# Problem requirements
Pull every line with "agent" from the data below and copy it.

# Source information
#####

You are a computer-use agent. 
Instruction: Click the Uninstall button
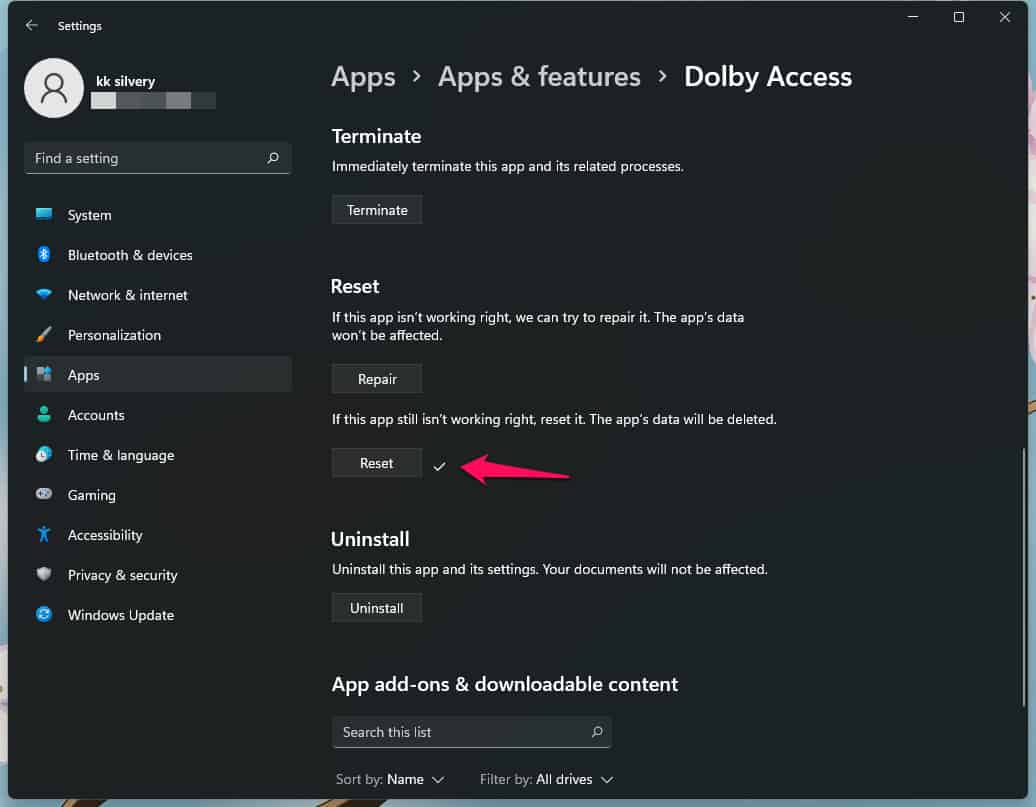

#####

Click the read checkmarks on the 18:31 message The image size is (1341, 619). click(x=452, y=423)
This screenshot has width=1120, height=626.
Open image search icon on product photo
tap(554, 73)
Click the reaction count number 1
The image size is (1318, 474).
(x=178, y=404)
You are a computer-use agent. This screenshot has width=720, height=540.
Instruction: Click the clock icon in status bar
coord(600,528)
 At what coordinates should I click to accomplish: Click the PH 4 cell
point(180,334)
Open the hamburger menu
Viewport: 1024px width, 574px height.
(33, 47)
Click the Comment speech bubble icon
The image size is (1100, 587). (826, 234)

#####

# Solved problem
You are a computer-use agent. 
You are a computer-use agent. This screenshot has width=720, height=540.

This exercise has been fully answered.